Fayum Mummy Portraits (c.50 BCE - 250 CE)


What are Fayum Mummy Portraits?

In Egyptian art, the term "Fayum (or Fayum) Mummy Portraits" refers to a number of panel paintings excavated from sites across Egypt, dating back to Hellenistic Greek painting of the first century BCE. The finds have been concentrated around the Fayum Basin, to the west of the Nile south of Cairo, notably in the vicinity of Hawara, Achmim and Antinoopolis. The paintings are highly realistic head-and-shoulder portraits, painted by anonymous artists in the style of Greek art from the Hellenistic period, and also the later period of Hellenistic-Roman art. The portrait paintings were attached to mummies of the Coptic period, being bound into the burial cloth that was used to wrap the bodies, so that they covered the face of the deceased person. To date, about 900 portraits have been found, and the extremely dry conditions have kept them in good condition: even their color has lost little of its original brilliance. The pictures represent the only significant body of original Greek or Roman art to have survived from Classical Antiquity, and rank alongside other rare painted works, such as Greek vases, the Etruscan tomb paintings, the Tomb of the Diver in Paestum, and the murals unearthed at Pompeii and Herculaneum. Mummy portraits can be seen in some of the world's best art museums, notably the Metropolitan Museum of Art (New York), the Getty Museum (Los Angeles), the British Museum (London), the Louvre (Paris), the Antikensammlung and Egyptian Museum (Berlin), and the Staatliche Kunstsammlungen (Dresden).



Background and Characteristics

Since panel-painting (usually portrait art) was the most revered form of art in the Classical world, the Fayum Mummy portraits would have been seen as highly valuable works. Indeed, research indicates that only about 1-2 percent of people could afford to have their portrait painted, and that sitters typically belonged to the affluent upper social strata of government officials, religious dignitaries, military officers and other well-connected families.

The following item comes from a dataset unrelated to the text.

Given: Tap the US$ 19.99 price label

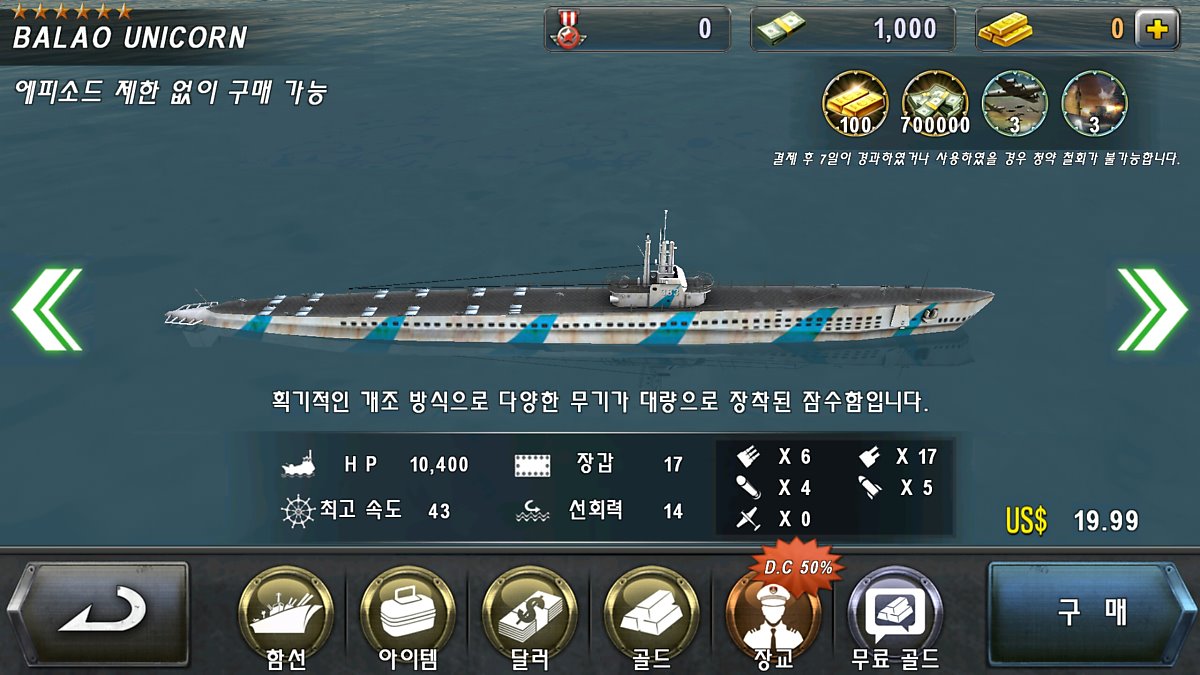Looking at the screenshot, I should point(1072,520).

It is worth remembering that while the rulers of Hellenistic Egypt (c.323-27), may have proclaimed themselves to be Pharaohs, they lived in an entirely Greek-style world, which incorporated only a few local elements. Certainly, from the turn of the Millennium, all purely Egyptian features had disappeared from everyday life, and cities such as Oxyrhynchus or Karanis were essentially Greco-Roman places.

Archeologists have uncovered two types of portrait, differentiated by technique:

(1) Encaustic painting, in which hot wax is used as a binding medium to bind color pigments;

(2) Tempera painting, which use an emulsion of water and egg yolks. The tempera works are generally of a lesser quality.



Materials and Painting Techniques

Most of the Fayum Mummy portraits were executed on thin rectangular wooden panels or boards, cut from cedar, cypress, oak, lime, sycamore and citrus. The painted boards were then attached to the layers of funereal cloth with which the body was bandaged. Very occasionally, portraits were painted directly onto canvas or the mummy cloth itself, a technique known as cartoonnage painting.


History

The Fayum Mummy portraits were painted between roughly 50 BCE and 250 CE. However, no archaeological finds are recorded until 1615, when the Italian explorer Pietro della Valle became the first European to see a Fayum Mummy portrait during a visit to Saqqara-Memphis. The portraits he found are now in the State Art Collection of Dresden. Interest in Egyptian antiquities continued to grow during the 18th century, but it wasn't until the early 19th century that more discoveries occurred at Saqqara and Thebes. Other finds followed by such explorers as Leon de Laborde (1827), Ippolito Rosellini (1829), Henry Salt, Daniel Marie Fouquet (1887), Flinders Petrie (1887), Theodor Graf (1890), and Albert Gayet (1906). Supportive analysis by Egyptologists and classical scholars like GeorgE Ebers and Rudolf Virchow, simply added authenticity and gravitas to the finds, as a result of which the Fayum portraits became a magnet for art collectors around the world.